The data suggests that immigration and cultural concerns profoundly shaped the 2016 election. Time-specific events like the rise of ISIS and fears over terrorism, as well as terror attacks in Paris, San Bernardino and Orlando, all added to anxieties over security. According to the data, four of the five groups had positive views about immigration in general, but the majority of the group as a whole was very supportive of the temporary ban on Muslim entry into U.S. that Trump’s campaign pushed.
Emily Ekins, a research fellow at Cato, said Tuesday that the data suggests xenophobia drove some of the concerns about immigration, but there was a multitude anxieties that drove support for Trump’s anti-immigration stances, including economic concerns. Also among them was a sense of lost unity in American culture, as well as fears over violent crimes committed by immigrants. Ekins said the data does not suggest that white identity politics played as big of a role as some would argue.

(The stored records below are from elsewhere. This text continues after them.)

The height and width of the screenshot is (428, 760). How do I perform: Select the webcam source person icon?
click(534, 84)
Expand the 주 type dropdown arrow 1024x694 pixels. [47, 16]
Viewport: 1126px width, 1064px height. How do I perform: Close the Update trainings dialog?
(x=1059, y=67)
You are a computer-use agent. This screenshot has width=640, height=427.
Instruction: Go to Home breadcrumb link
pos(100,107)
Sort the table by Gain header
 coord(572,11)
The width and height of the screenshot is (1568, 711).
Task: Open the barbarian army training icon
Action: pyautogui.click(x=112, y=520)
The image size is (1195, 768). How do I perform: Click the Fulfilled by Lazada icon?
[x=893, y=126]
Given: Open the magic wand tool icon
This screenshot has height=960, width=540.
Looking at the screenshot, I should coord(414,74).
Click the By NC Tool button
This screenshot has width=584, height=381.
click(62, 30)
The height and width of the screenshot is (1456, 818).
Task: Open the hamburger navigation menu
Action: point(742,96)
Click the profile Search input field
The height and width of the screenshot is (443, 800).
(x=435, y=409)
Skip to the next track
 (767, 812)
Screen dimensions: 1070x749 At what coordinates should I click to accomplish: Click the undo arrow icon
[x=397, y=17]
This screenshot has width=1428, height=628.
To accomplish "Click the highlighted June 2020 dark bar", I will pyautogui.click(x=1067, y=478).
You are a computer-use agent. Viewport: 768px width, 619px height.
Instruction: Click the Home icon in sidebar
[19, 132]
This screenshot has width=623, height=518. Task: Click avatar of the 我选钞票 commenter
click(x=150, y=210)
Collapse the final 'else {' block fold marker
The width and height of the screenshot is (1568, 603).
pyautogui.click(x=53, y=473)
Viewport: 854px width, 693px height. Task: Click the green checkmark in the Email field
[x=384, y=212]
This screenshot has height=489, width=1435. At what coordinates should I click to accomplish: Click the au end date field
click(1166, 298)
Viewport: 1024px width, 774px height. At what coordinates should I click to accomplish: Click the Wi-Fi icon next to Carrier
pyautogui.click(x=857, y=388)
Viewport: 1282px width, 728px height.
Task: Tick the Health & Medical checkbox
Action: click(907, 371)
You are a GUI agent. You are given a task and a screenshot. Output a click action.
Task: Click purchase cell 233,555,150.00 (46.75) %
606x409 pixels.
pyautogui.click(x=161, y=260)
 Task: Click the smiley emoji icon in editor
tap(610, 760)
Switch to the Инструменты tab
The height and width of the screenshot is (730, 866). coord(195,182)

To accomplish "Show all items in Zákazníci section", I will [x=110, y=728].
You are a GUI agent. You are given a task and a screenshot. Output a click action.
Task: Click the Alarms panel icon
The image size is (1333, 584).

“I think the analysis shows that (appealing to white identity politics) will most likely not be rewarded because most Trump voters are not about white identity politics,” she said. “They’re not about racism, and trying to engage in those politics will not be rewarded at the ballot box. Yes, there are some out there that do respond to that, but they’re not the majority, and it would be unwise for political office seekers to think that that would be an effective political strategy.”
Rob Griffin, a senior policy analyst at the Center for American Progress, noted a recent Pew Research study that showed about 23 percent of young Republicans, ages 18 to 29, defected from the Republican Party between 2015 and 2017. He regarded this as evidence that white identity politics is not sitting well with the younger generation.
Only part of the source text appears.